Date: Thursday, January 14, 2010
Author: Nick Zieminski, Reuters

U.S. hedge funds last year lost staff to endowments, sovereign wealth funds and the U.S. Securities and Exchange Commission, and the trend is likely to continue in 2010, according to a survey by executive recruiter Heidrick & Struggles International Inc.

Veteran hedge fund and markets professionals are also in demand at the SEC, where a promise of increasing government enforcement and the creation of a new Division of Risk, Strategy, and Financial Innovation are leading to new hires, according to the survey.

Heidrick & Struggles surveyed more than 400 portfolio managers and studied more than 100 hedge fund firms for its report, released on Wednesday.

Funds with less than $1 billion under management are especially vulnerable, according to the report, which notes that 900 funds liquidated last year, after 1,500 liquidations in the prior year.

* _ACTIVITY_: Continue the Reuters piece on hedge fund staff leaving for other employers, picking up after its last sentence.

Data items:

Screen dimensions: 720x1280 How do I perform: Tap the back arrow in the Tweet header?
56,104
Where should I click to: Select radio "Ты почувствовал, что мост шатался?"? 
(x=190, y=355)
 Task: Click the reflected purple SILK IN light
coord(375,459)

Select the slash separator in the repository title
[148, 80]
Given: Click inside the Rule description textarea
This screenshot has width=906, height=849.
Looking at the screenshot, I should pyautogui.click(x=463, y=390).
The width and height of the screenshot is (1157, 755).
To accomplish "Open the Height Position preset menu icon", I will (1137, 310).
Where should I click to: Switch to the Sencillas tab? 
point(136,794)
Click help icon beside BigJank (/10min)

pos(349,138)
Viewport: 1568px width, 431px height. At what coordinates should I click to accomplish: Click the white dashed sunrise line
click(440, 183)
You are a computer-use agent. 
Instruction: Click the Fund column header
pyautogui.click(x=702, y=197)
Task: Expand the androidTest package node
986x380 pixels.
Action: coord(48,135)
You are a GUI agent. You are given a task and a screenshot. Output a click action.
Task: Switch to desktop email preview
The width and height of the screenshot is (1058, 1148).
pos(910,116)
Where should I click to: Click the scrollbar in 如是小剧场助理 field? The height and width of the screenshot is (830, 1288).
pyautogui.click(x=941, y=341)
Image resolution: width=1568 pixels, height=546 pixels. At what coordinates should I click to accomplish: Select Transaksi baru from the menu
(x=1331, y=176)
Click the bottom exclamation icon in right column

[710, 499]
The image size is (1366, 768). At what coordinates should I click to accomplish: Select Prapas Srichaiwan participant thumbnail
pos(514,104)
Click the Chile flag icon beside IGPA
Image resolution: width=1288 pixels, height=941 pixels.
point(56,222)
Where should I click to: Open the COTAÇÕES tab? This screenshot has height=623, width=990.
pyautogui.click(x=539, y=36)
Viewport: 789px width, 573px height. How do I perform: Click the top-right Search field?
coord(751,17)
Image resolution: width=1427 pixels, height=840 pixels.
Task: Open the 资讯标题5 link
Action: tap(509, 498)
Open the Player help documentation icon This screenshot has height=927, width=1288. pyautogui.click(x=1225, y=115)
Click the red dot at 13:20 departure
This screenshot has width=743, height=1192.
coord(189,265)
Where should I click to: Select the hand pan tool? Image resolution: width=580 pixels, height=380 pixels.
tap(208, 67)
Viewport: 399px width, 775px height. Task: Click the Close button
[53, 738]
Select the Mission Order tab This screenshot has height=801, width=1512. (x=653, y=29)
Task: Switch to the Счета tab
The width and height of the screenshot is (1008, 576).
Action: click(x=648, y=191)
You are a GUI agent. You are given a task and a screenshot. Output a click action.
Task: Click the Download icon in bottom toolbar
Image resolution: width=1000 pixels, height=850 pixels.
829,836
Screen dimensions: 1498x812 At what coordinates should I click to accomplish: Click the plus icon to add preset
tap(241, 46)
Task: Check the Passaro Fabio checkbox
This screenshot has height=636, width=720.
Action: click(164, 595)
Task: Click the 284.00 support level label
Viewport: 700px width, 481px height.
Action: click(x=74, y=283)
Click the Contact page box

* _RESULT_:
The prospect of more funds liquidating will have a direct impact on flows of talent this year as professionals seek to move to more stable firms. Firms with access to sizable, stable capital are less at risk of losing top staffers, Heidrick said, as are those hedge funds that allow a high degree of autonomy.

The report predicts professionals can expect compensation guarantees to return this year, although more employers will insist on deferrals and clawback clauses. It also says compensation bidding wars should return.

"The post-TARP brain drain is turning around, with a significant increase in hiring at most large banks (and) proprietary trading firms," said Claude Schwab, head of the U.S. hedge fund practice and a partner at Heidrick & Struggles.